(Dataset rows)
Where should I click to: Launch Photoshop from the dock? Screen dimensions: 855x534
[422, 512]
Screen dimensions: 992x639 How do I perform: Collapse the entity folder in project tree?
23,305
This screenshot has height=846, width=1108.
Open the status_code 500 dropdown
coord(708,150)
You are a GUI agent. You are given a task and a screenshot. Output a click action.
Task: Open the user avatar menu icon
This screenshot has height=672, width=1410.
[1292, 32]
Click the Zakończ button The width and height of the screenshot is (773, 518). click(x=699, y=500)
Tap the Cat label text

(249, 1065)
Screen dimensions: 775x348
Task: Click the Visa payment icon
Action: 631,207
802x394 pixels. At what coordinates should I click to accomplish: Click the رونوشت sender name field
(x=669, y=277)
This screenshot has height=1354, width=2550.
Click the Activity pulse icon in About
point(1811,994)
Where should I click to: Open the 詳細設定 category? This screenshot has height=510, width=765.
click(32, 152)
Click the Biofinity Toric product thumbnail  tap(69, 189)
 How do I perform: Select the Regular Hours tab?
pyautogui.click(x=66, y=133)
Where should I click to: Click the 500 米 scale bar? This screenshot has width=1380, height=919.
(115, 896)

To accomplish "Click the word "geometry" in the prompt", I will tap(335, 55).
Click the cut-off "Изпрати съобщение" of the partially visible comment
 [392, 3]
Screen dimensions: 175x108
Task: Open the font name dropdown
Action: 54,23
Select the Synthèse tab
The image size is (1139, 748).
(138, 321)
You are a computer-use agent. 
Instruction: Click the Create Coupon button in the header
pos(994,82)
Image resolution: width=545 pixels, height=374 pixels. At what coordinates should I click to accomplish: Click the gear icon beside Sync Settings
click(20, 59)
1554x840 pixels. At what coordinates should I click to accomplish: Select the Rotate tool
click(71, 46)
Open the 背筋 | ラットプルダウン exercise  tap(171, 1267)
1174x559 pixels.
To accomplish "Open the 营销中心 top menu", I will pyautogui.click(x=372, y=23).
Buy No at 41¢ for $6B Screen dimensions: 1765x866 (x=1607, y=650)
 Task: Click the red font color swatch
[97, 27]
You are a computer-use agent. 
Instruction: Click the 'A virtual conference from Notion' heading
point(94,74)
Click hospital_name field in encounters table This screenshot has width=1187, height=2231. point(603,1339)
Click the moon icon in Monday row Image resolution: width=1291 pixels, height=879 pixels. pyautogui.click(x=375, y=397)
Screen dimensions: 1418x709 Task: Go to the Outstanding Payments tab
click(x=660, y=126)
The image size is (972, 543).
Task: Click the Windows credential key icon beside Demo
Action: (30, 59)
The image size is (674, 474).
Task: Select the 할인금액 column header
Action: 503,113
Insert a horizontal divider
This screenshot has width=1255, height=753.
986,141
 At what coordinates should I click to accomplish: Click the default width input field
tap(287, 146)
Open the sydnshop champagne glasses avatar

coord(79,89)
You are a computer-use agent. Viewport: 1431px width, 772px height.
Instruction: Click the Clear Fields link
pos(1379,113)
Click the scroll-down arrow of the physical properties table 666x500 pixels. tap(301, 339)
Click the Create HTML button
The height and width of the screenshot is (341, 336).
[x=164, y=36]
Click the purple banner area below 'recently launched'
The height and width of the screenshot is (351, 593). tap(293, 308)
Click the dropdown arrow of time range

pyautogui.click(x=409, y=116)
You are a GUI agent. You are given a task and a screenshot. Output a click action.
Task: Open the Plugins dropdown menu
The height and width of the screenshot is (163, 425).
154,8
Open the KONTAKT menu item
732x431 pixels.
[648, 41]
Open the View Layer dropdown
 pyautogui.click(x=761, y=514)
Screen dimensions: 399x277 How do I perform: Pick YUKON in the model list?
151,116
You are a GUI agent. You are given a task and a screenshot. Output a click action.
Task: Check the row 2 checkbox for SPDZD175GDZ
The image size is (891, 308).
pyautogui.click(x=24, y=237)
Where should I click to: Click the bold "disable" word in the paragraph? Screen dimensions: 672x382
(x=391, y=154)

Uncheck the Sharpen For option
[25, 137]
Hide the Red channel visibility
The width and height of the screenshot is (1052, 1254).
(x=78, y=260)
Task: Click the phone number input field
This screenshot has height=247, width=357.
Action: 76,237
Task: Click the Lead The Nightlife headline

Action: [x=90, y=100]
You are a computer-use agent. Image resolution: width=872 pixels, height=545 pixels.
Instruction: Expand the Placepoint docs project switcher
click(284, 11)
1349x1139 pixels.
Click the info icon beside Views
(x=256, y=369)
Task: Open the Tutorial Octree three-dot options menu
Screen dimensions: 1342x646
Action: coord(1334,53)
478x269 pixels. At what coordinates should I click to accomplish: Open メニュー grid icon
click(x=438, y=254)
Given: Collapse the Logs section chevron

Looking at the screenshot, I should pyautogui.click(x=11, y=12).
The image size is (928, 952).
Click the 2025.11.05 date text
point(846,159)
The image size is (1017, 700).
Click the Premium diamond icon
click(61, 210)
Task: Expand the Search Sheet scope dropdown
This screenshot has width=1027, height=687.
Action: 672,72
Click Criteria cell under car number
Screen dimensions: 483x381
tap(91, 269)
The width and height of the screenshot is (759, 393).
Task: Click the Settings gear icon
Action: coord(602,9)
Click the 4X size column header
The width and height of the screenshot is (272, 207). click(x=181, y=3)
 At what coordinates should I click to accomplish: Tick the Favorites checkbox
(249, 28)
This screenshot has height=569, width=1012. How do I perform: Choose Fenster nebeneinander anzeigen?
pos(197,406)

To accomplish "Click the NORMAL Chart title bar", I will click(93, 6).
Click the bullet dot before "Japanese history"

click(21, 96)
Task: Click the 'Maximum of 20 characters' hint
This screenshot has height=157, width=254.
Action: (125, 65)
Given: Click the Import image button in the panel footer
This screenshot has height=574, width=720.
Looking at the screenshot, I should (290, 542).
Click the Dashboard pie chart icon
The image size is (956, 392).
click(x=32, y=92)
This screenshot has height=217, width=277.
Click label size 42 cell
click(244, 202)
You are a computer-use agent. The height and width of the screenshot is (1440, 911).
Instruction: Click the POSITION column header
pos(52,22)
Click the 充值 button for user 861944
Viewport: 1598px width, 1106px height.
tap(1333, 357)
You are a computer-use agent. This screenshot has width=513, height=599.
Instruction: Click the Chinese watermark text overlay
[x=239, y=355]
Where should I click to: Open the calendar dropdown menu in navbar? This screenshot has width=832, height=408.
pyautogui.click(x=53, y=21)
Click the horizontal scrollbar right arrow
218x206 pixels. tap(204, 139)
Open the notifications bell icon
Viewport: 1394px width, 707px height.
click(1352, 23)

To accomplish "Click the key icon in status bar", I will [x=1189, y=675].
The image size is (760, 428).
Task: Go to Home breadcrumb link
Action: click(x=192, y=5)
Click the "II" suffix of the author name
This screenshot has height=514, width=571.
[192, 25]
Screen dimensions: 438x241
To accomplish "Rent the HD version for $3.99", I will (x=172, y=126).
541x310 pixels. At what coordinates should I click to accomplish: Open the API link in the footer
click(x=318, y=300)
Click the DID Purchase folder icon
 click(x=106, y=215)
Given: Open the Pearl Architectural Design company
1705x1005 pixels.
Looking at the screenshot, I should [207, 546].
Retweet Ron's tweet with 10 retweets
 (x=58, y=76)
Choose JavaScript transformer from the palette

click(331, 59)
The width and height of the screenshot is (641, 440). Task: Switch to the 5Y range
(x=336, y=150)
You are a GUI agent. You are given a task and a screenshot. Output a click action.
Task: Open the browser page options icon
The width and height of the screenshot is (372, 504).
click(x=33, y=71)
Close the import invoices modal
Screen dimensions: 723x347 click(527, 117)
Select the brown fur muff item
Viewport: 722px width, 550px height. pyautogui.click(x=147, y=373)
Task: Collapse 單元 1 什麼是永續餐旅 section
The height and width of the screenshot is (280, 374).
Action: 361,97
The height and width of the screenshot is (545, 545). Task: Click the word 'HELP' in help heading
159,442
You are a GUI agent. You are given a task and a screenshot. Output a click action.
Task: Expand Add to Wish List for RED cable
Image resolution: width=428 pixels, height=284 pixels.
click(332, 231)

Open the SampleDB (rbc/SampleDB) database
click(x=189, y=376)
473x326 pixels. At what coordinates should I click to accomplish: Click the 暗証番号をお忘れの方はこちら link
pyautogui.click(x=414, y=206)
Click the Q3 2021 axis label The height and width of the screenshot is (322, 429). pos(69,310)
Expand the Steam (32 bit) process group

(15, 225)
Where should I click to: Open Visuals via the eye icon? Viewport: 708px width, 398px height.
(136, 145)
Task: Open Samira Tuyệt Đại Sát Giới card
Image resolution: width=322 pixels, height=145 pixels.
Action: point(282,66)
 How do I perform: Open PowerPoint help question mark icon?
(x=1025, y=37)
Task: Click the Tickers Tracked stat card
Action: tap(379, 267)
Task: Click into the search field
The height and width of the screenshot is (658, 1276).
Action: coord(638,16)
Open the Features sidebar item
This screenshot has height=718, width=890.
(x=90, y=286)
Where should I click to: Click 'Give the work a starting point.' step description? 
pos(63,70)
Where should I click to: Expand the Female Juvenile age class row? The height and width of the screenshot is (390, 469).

Stated goal
Return, unchanged, every line of the material from the one containing "Task: Open Samira Tuyệt Đại Sát Giới card" through the final line, including both ends.

Final result
Task: Open Samira Tuyệt Đại Sát Giới card
Image resolution: width=322 pixels, height=145 pixels.
Action: point(282,66)
 How do I perform: Open PowerPoint help question mark icon?
(x=1025, y=37)
Task: Click the Tickers Tracked stat card
Action: tap(379, 267)
Task: Click into the search field
The height and width of the screenshot is (658, 1276).
Action: coord(638,16)
Open the Features sidebar item
This screenshot has height=718, width=890.
(x=90, y=286)
Where should I click to: Click 'Give the work a starting point.' step description? 
pos(63,70)
Where should I click to: Expand the Female Juvenile age class row? The height and width of the screenshot is (390, 469).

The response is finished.